English | 2019 | ISBN: 978-1838823733 | 290 Pages | PDF, EPUB | 116 MB
Leverage the power of Python and statistical modeling techniques for building accurate predictive models
Python’s ease of use and multi-purpose nature has led it to become the choice of tool for many data scientists and machine learning developers today. Its rich libraries are widely used for data analysis, and more importantly, for building state-of-the-art predictive models. This book takes you through an exciting journey, of using these libraries to implement effective statistical models for predictive analytics.
You’ll start by diving into classical statistical analysis, where you will learn to compute descriptive statistics using pandas. You will look at supervised learning, where you will explore the principles of machine learning and train different machine learning models from scratch. You will also work with binary prediction models, such as data classification using k-nearest neighbors, decision trees, and random forests. This book also covers algorithms for regression analysis, such as ridge and lasso regression, and their implementation in Python. You will also learn how neural networks can be trained and deployed for more accurate predictions, and which Python libraries can be used to implement them.

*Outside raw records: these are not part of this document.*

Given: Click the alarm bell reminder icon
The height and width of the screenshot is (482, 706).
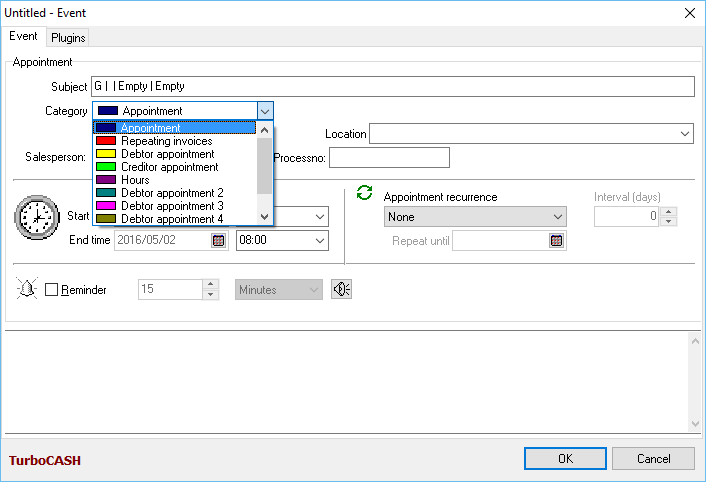Looking at the screenshot, I should [27, 289].
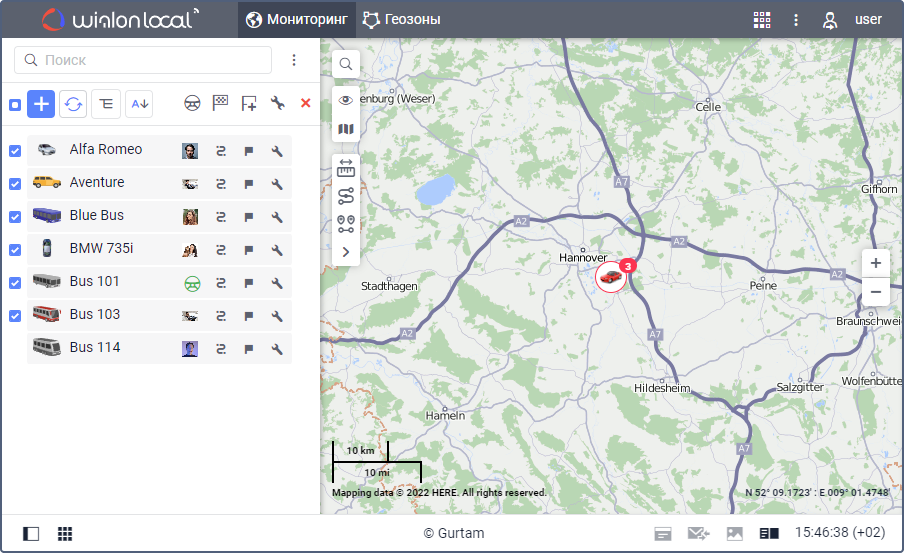Switch to the Геозоны tab
Viewport: 904px width, 553px height.
(402, 19)
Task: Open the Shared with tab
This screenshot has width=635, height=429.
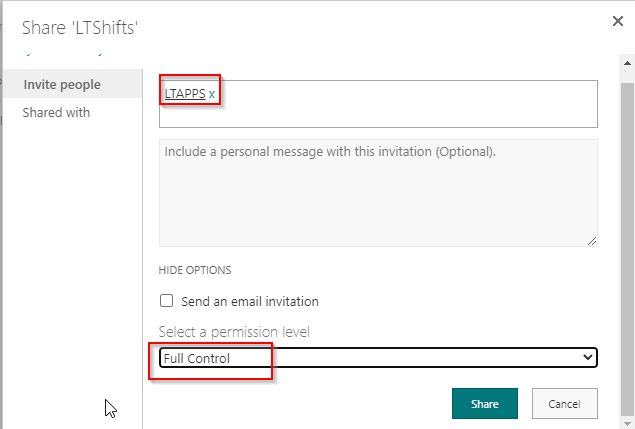Action: pyautogui.click(x=56, y=113)
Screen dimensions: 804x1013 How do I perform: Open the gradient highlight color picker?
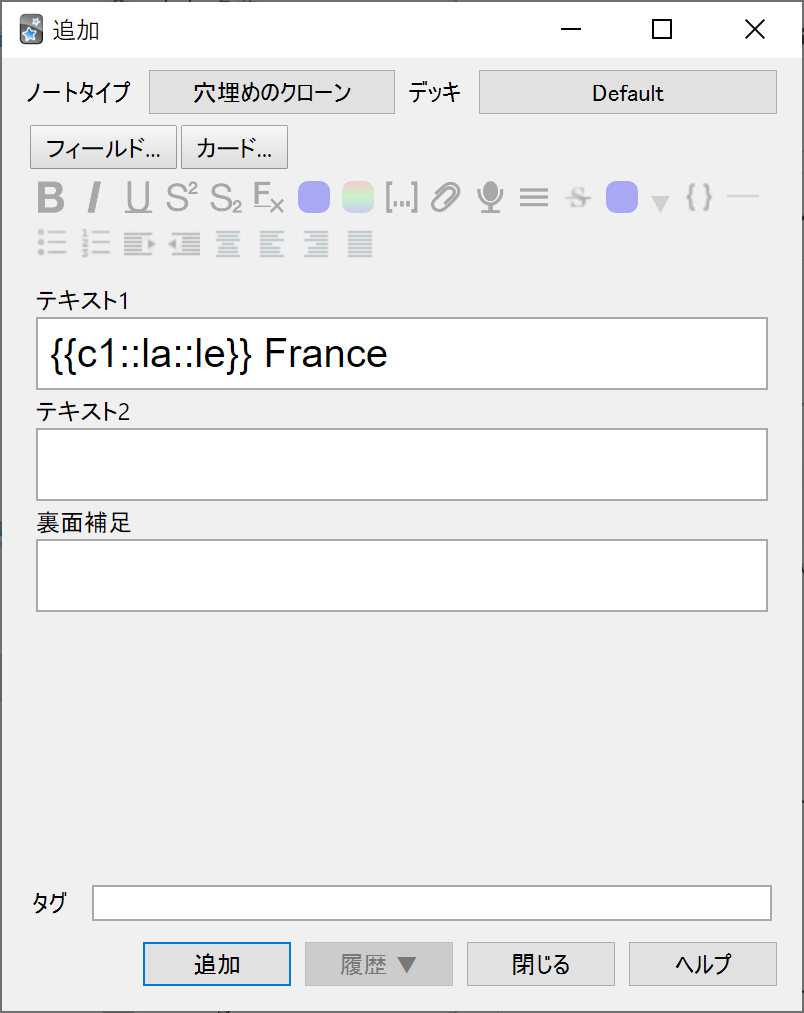coord(358,197)

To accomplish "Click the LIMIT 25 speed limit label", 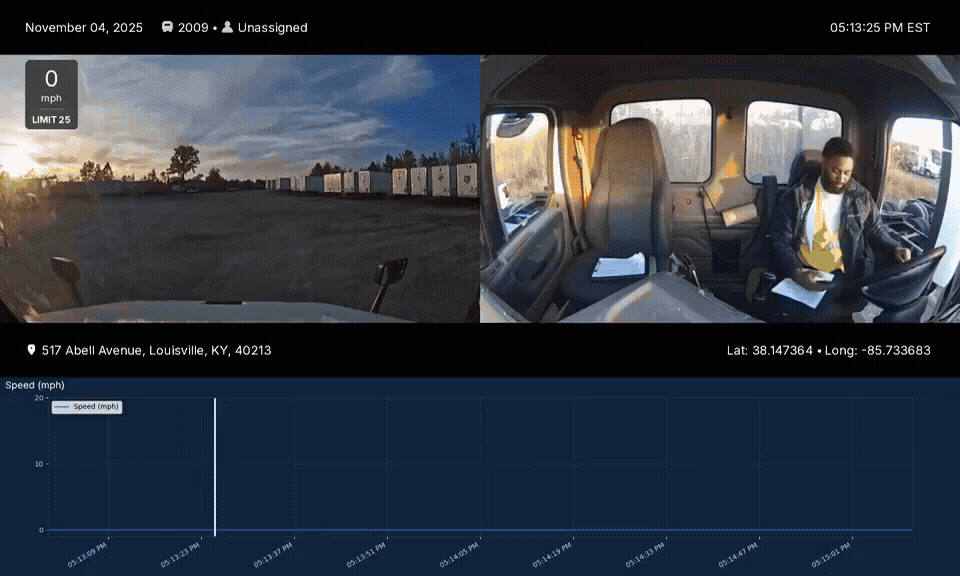I will point(51,120).
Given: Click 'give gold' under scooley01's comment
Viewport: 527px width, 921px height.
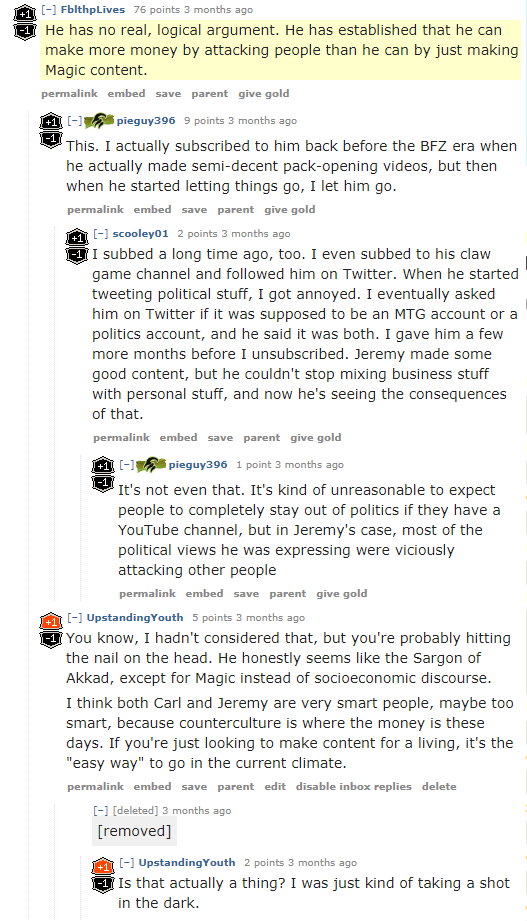Looking at the screenshot, I should pyautogui.click(x=315, y=438).
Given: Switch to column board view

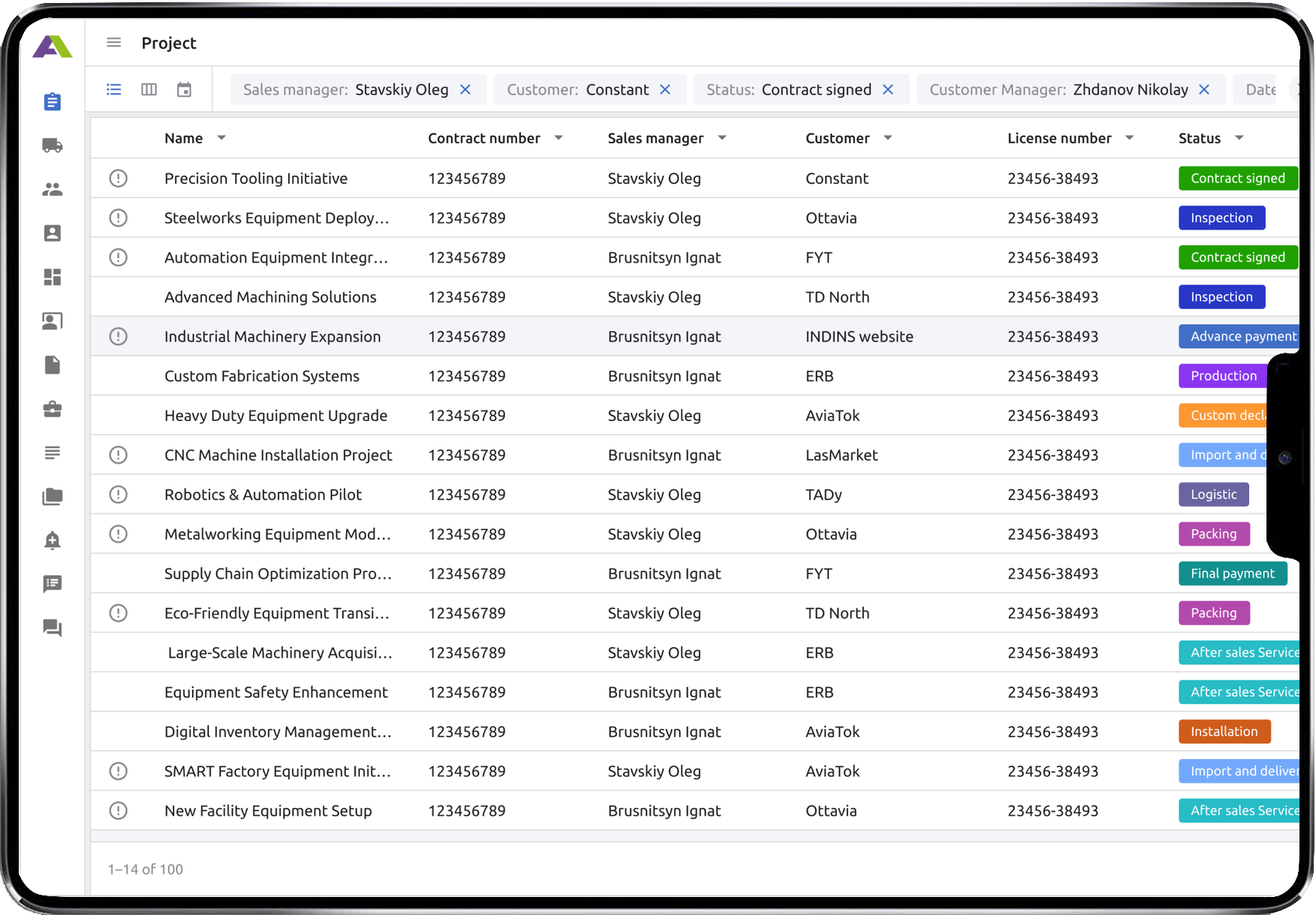Looking at the screenshot, I should (149, 90).
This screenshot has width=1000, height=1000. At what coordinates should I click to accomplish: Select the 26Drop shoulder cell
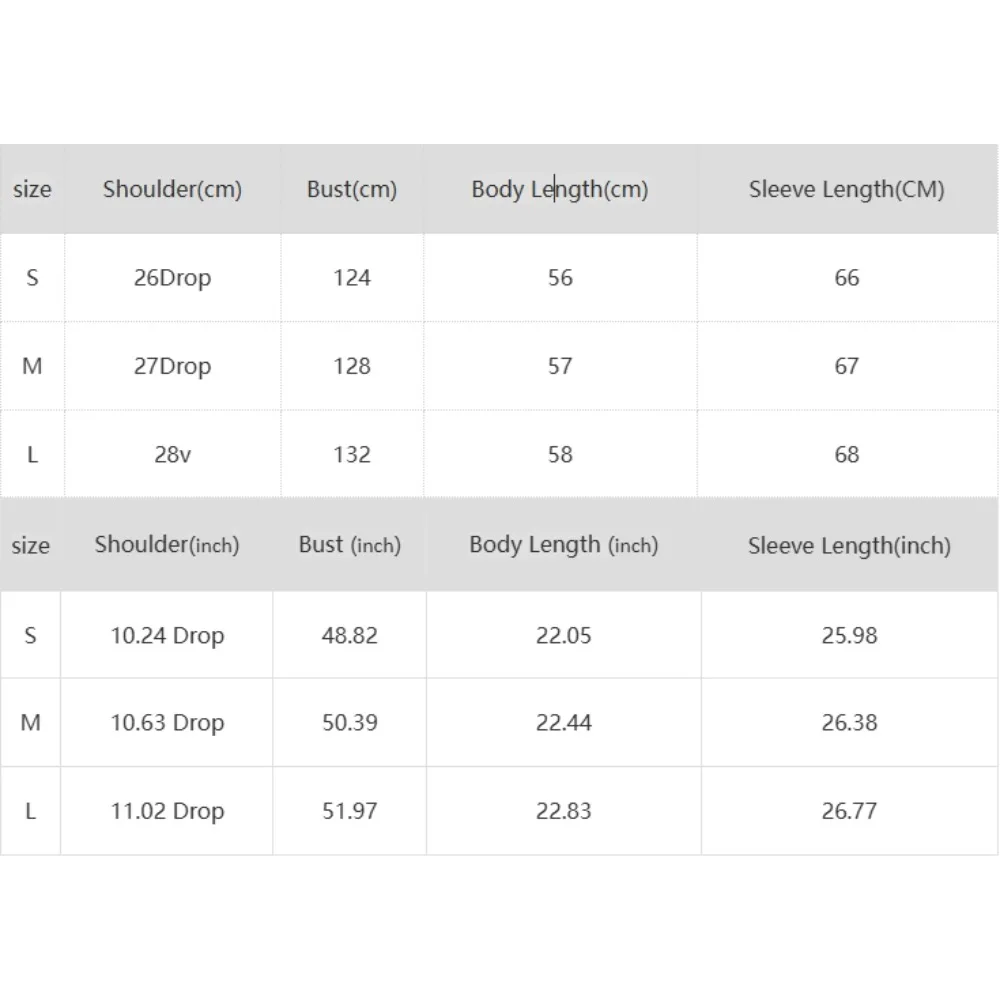click(x=172, y=278)
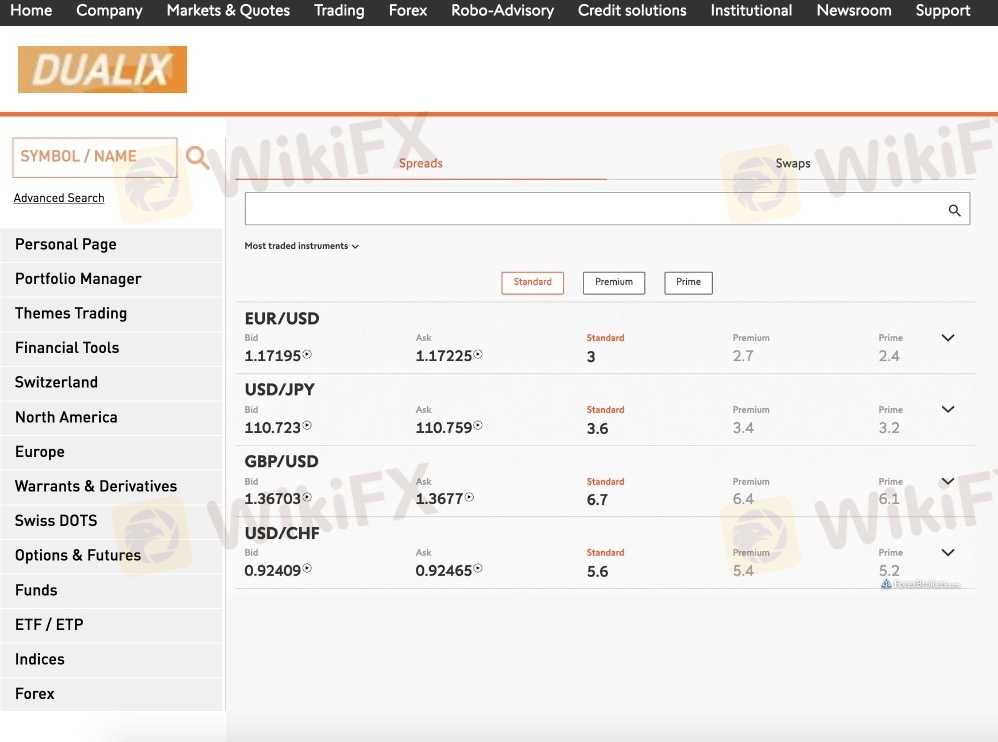Switch to the Swaps tab
This screenshot has height=742, width=998.
(x=792, y=163)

By the end of this book, you will have all the knowledge you need to design, build, and deploy enterprise-grade statistical models for machine learning using Python and its rich ecosystem of libraries for predictive analytics.
What you will learn
- Understand the importance of statistical modeling
- Learn about the various Python packages for statistical analysis
- Implement algorithms such as Naive Bayes, random forests, and more
- Build predictive models from scratch using Python’s scikit-learn library
- Implement regression analysis and clustering
- Learn how to train a neural network in Python